Data Scientist - Investment Team

Millennium•New York, NY

3d•$150,000 - $200,000•Onsite

About The Position

Millennium is hiring a Data Scientist to partner directly with our fundamental investment analysts and PMs within one of our trading teams. This person will (1) develop and curate high-quality data assets from the datasets we already license and generate, (2) produce actionable investment insights through rigorous statistical analysis, and (3) help define and execute our AI/LLM integration roadmap across the research and investment workflow. This is a highly applied role: you will ship data products, analyses, and tooling that materially improve how our investment teams source ideas, test theses, monitor positions, and communicate insights.

Requirements

4+ years of experience in data science (investment firm, data analytics firm, or software firm).
Strong Python skills (pandas/numpy/scipy/statsmodels) and Flask/Django, Tableau, Streamlit, or similar for application development
SQL proficiency and experience with data warehouses, specifically Snowflake (or equivalent modern warehouse experience with a quick ramp to Snowflake).
Familiarity with search/RAG, embeddings, vector databases, and evaluation of LLM systems.
Experience with cloud tooling and orchestration (e.g., Airflow/dbt) and versioning practices (Git).
Strong foundation in statistics / inference (e.g.
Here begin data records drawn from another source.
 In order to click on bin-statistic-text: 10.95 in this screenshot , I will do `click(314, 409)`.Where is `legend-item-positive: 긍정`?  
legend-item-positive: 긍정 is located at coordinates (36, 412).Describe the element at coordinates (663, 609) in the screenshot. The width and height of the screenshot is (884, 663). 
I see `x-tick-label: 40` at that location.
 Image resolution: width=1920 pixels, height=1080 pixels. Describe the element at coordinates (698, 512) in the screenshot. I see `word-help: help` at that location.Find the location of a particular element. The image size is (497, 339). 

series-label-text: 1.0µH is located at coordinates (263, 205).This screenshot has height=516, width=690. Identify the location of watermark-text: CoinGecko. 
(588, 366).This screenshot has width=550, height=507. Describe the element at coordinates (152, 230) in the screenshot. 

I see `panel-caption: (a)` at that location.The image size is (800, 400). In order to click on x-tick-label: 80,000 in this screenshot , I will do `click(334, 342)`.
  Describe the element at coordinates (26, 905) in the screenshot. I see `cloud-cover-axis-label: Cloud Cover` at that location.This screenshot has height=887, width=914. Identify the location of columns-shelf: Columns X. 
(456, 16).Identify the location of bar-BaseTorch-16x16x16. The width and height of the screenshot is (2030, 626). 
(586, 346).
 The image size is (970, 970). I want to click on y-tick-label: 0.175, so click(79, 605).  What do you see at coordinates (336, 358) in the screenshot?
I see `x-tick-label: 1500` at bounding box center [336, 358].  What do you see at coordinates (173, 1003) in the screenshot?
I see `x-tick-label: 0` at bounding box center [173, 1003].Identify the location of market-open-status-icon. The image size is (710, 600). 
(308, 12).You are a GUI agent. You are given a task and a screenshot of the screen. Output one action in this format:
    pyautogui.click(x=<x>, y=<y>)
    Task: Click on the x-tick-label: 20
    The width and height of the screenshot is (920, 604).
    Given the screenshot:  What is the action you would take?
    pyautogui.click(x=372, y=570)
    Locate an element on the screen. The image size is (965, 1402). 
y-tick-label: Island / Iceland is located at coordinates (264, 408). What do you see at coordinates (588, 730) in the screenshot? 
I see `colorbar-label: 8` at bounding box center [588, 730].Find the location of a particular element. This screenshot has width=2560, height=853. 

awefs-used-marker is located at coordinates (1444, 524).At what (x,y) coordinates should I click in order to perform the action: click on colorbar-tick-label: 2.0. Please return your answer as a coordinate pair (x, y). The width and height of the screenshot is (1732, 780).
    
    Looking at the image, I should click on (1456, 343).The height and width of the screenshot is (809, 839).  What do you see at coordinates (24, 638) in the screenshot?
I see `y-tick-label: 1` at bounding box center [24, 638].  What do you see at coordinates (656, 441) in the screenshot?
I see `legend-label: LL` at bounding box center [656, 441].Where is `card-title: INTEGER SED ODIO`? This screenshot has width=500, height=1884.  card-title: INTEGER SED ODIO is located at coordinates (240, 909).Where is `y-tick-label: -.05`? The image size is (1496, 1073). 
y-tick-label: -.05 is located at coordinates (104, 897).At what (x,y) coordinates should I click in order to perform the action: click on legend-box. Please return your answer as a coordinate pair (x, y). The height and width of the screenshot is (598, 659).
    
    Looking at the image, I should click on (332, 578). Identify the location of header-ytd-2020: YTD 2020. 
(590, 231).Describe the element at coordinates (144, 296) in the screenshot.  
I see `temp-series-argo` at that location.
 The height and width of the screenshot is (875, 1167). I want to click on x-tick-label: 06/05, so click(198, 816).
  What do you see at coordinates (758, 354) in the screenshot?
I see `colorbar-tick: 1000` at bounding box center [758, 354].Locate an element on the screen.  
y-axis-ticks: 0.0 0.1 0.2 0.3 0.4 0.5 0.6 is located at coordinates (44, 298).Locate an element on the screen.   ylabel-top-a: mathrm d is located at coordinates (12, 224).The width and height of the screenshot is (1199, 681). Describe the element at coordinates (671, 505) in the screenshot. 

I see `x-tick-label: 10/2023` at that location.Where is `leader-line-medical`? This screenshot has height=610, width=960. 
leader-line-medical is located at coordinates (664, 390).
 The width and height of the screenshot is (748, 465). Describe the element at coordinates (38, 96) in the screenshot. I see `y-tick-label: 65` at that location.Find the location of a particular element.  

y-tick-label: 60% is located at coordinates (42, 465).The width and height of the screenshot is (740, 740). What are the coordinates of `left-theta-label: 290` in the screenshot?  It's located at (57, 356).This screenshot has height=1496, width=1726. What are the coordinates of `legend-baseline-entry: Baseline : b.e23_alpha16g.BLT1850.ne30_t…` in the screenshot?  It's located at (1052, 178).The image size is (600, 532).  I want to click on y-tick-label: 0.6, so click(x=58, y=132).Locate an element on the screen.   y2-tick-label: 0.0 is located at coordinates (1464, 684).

Bayesian inference, regression, experimental design / quasi-experimental thinking).
Experience in fundamental investing workflows (healthcare a plus, not required).
Proactive, eager to learn; comfortable partnering with demanding end-users (PMs/analysts) and iterating quickly.

Responsibilities

Inventory, evaluate, and integrate internal and vendor datasets into usable, well-documented research-ready data assets with strong data quality controls.
Develop reusable data models, metrics, and entity mapping (e.g., company/product/provider mapping, time-series alignment, cross-dataset joins).
Translate PM/analyst questions into structured analyses and empirical tests; deliver conclusions clearly with caveats and sensitivities.
Apply statistics and econometrics (e.g., regressions, Bayesian methods, hypothesis testing, causal/Quasi-causal thinking) to evaluate signals and explain drivers.
Build monitoring and diagnostics for data drift, signal decay, and regime changes.
Prototype and productionize AI-enabled research process (e.g., summarization, extraction, classification, search, analyst copilots) and workflows with clear evaluation criteria (accuracy, hallucination risk, latency, cost, auditability).
Establish best practices for prompts, retrieval-augmented generation (RAG), tool use, and governance (PII, compliance, model risk).
Build lightweight internal tools and interfaces that make data and insights easy to consume (e.g., Flask/Django, dashboards, notebooks, Tableau).